Reproduce word for word the passage of the keg carbonation discussion below that opens with the words containing "If the keg is" and closes with "on Friday night.".

§ TEXT BLOCK
BEGIN

I force carbonated the keg to 30psi, its been 24 hours. I plan on leaving it at 30psi for another 24hours.

Do i need to burp the keg before i bring the pressure down to serving pressure?
If i do this can anyone explain why? thanks
 
If the keg is chilled already, 48 hours at 30 psi may be 24 hours too many.
You release the head pressure to avoid launching beer out of the faucet...

Cheers!
 
Thanks for the reply and help day trippr

My reason for force carbing it for 48 hours from Wednesday night was i need it ready preferably Saturday night. I intended to force carb at 30psi and 40 degrees, and then drop down to 12psi on Friday night.

this is my first keg so any help or understanding is appreciated
 
Hopefully someone who routinely does the "burst carbing" thing (I don't) will chime in, but 48 hours at 40°F and 30 psi seems too long from my recollections of attempts that went a bit awry and needed to be de-carbed down to snuff...

Cheers!
 
Hopefully someone who routinely does the "burst carbing" thing (I don't) will chime in, but 48 hours at 40°F and 30 psi seems too long from my recollections of attempts that went a bit awry and needed to be de-carbed down to snuff...

END

§ EXCERPTED DATA
BEGIN

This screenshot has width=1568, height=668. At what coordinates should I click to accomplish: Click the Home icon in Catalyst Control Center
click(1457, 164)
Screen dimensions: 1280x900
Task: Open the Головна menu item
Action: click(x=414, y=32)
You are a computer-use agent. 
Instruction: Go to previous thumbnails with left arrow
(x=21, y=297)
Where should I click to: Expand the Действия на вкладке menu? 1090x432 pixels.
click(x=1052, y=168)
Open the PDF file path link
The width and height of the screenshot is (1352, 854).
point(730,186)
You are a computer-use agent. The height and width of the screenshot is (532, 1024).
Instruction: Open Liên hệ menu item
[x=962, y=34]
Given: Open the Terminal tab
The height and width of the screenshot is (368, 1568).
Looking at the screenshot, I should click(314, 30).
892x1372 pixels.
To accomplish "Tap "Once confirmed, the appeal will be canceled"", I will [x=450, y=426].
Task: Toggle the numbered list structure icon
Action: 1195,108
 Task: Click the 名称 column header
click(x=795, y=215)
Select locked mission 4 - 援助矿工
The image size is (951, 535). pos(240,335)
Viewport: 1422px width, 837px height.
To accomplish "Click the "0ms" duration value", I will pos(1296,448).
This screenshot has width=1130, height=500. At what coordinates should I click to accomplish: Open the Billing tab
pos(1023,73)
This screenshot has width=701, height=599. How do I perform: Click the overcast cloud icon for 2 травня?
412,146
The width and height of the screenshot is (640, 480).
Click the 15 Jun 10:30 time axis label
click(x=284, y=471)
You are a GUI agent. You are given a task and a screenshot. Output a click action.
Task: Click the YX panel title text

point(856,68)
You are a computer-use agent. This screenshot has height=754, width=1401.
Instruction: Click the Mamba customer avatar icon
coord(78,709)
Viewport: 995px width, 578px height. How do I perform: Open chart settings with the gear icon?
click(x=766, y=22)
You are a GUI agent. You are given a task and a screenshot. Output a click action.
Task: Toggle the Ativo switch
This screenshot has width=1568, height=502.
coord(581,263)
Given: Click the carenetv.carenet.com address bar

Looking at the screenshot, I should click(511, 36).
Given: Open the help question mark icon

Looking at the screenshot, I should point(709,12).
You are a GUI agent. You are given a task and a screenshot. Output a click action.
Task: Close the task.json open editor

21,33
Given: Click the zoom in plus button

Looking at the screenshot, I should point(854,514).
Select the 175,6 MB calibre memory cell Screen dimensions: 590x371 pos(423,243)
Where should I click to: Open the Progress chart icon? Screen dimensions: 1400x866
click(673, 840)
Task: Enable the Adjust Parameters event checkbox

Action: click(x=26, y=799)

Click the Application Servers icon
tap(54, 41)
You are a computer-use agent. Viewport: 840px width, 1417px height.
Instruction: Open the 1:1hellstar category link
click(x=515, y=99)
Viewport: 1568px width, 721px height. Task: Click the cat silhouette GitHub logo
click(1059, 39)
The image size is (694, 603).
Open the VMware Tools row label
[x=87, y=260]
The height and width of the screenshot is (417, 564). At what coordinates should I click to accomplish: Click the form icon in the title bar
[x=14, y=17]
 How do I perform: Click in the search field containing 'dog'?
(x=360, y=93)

END

§ TASK OUTPUT
If the keg is chilled already, 48 hours at 30 psi may be 24 hours too many.
You release the head pressure to avoid launching beer out of the faucet...

Cheers!
 
Thanks for the reply and help day trippr

My reason for force carbing it for 48 hours from Wednesday night was i need it ready preferably Saturday night. I intended to force carb at 30psi and 40 degrees, and then drop down to 12psi on Friday night.